TASK BRIEF: Only the lines that hold the word "Open" are wanted from this listing.

--*--

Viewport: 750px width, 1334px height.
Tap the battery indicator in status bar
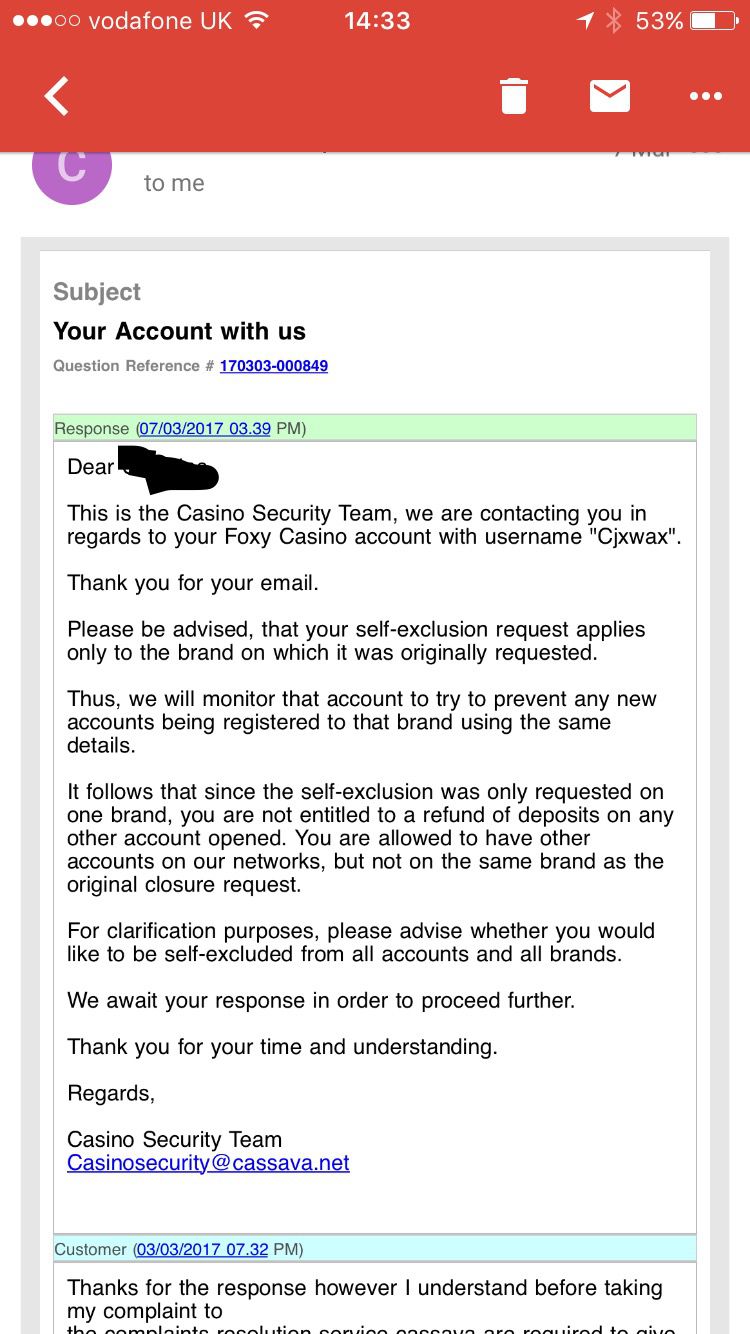point(713,21)
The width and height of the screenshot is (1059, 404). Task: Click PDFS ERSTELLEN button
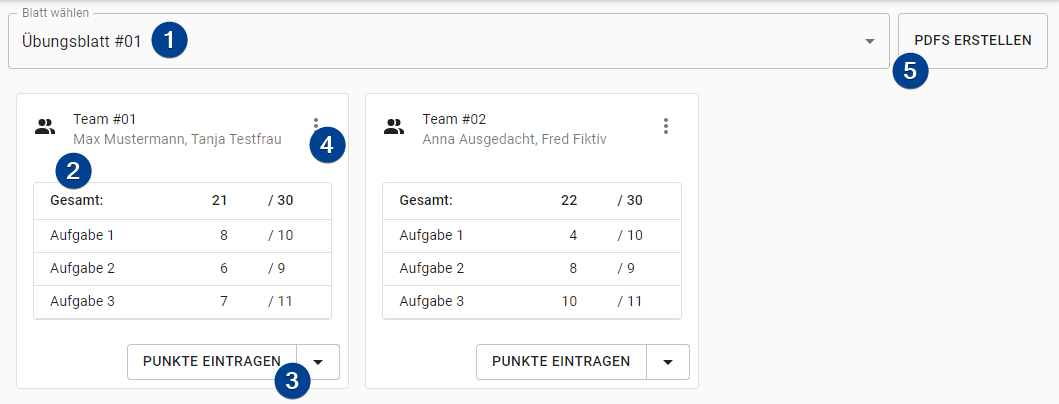point(973,41)
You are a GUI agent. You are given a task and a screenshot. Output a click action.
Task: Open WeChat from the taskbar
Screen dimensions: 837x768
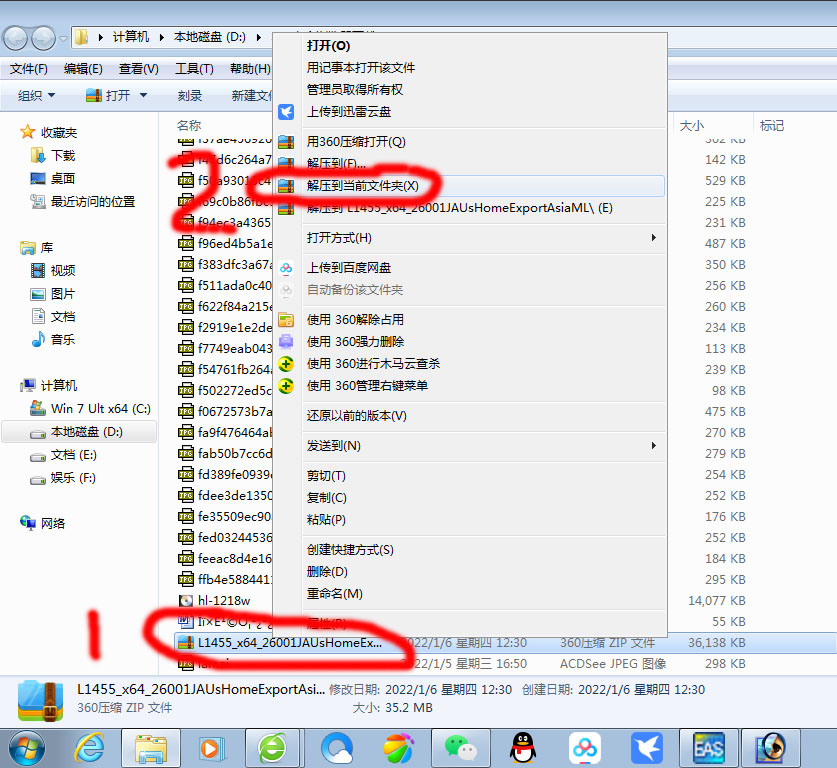(460, 748)

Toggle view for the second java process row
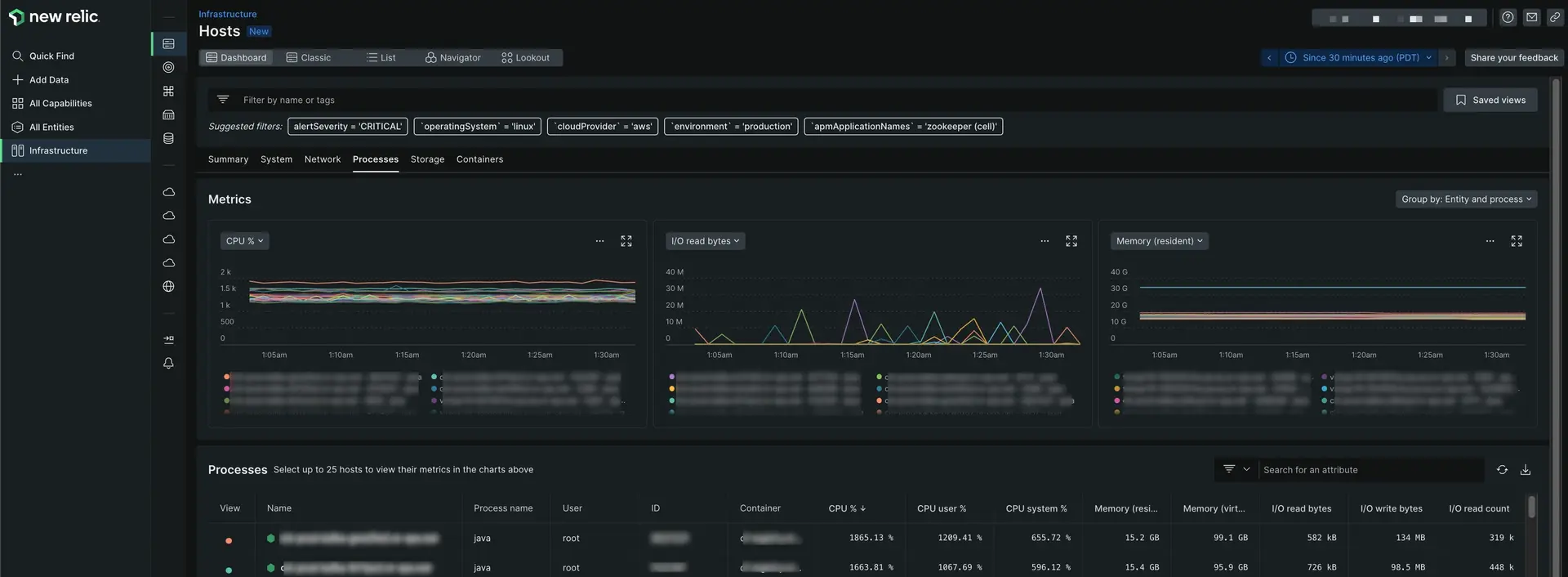tap(229, 570)
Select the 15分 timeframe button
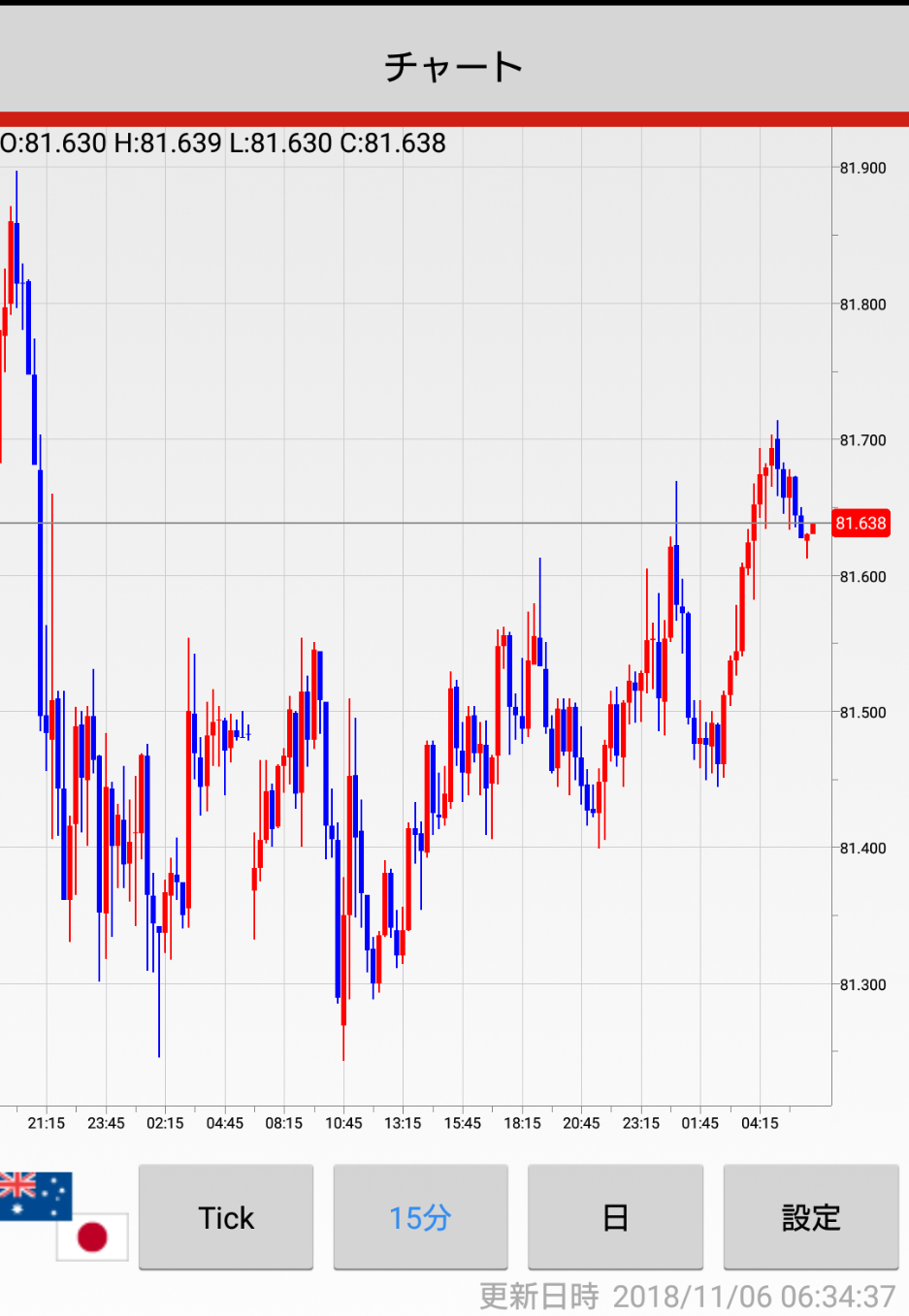 (x=420, y=1217)
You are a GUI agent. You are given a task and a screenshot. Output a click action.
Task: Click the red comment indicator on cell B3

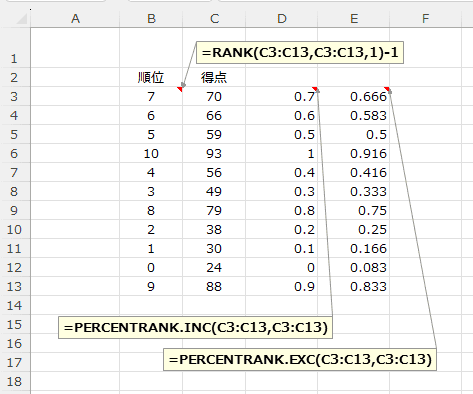(x=180, y=89)
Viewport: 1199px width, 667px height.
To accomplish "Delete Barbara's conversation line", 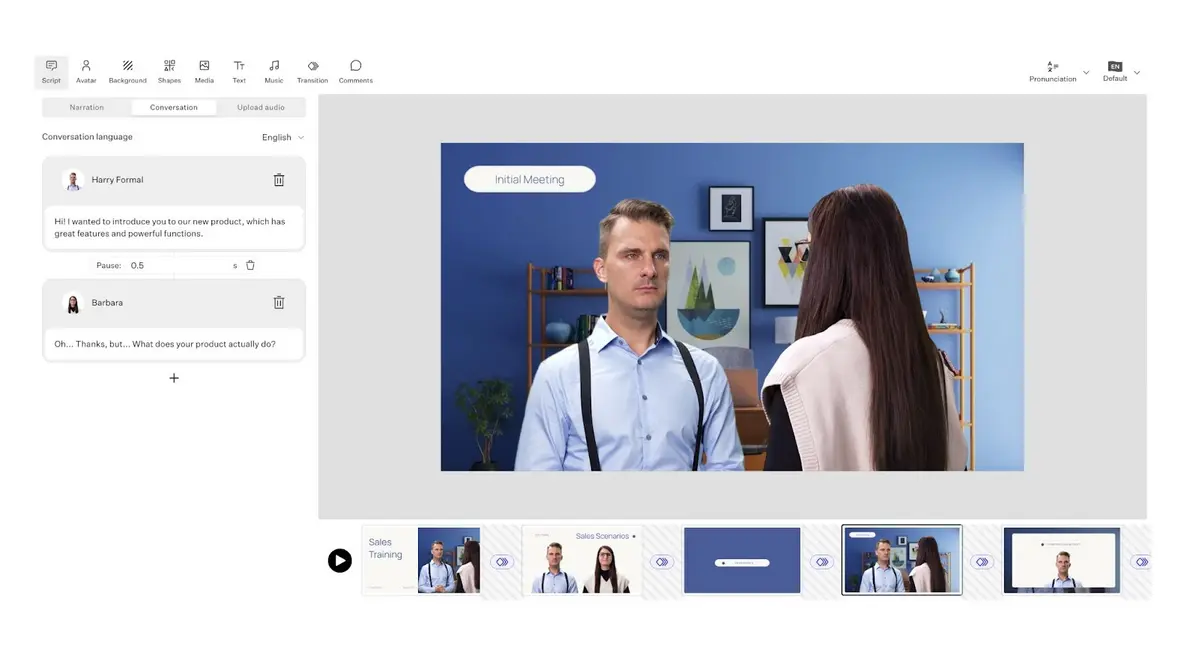I will 279,302.
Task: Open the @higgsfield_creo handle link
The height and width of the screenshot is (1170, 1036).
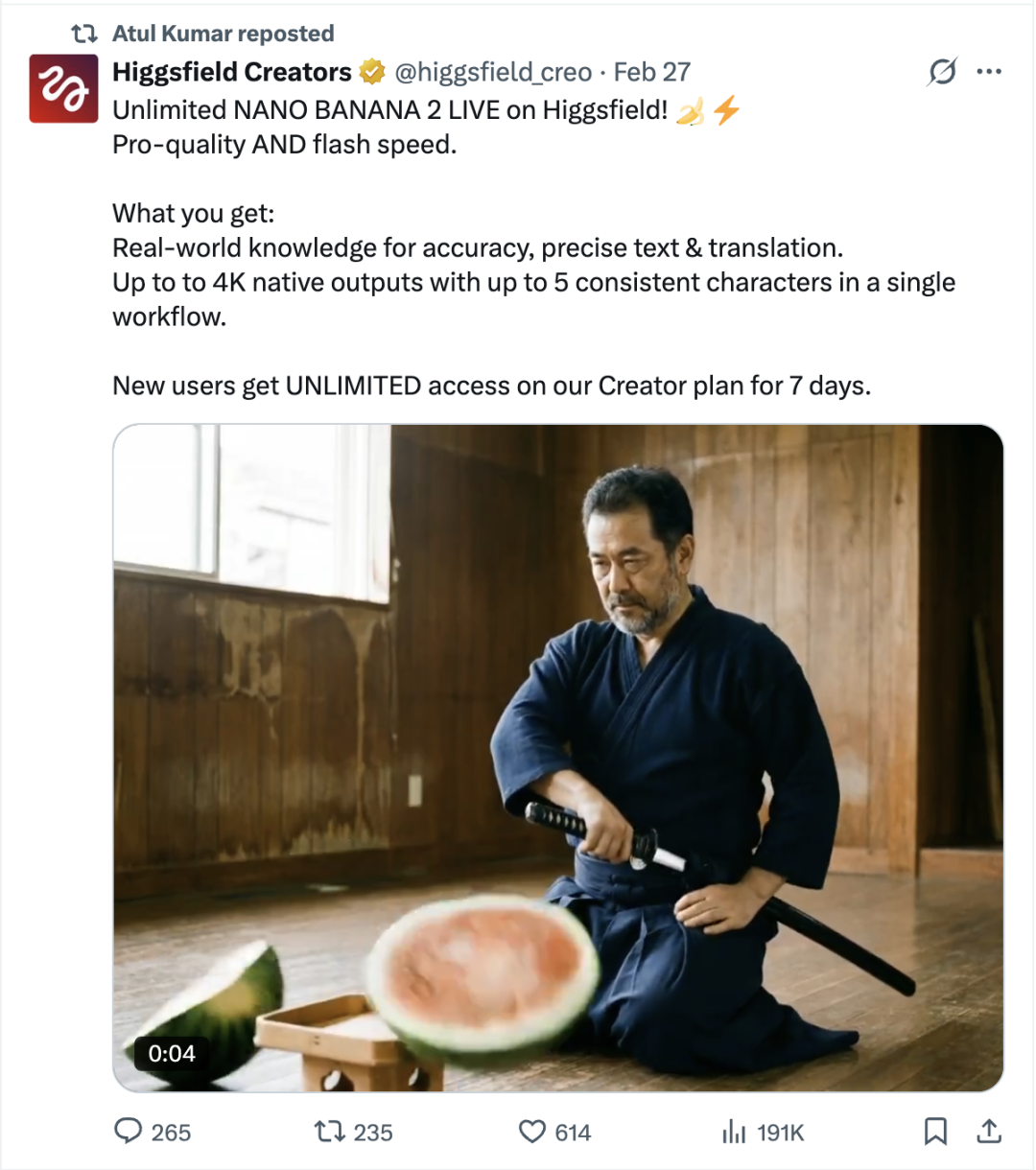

--*--

RESPONSE TO THIS EXERCISE:
Task: Open WeChat from the taskbar
Task: Open the @higgsfield_creo handle link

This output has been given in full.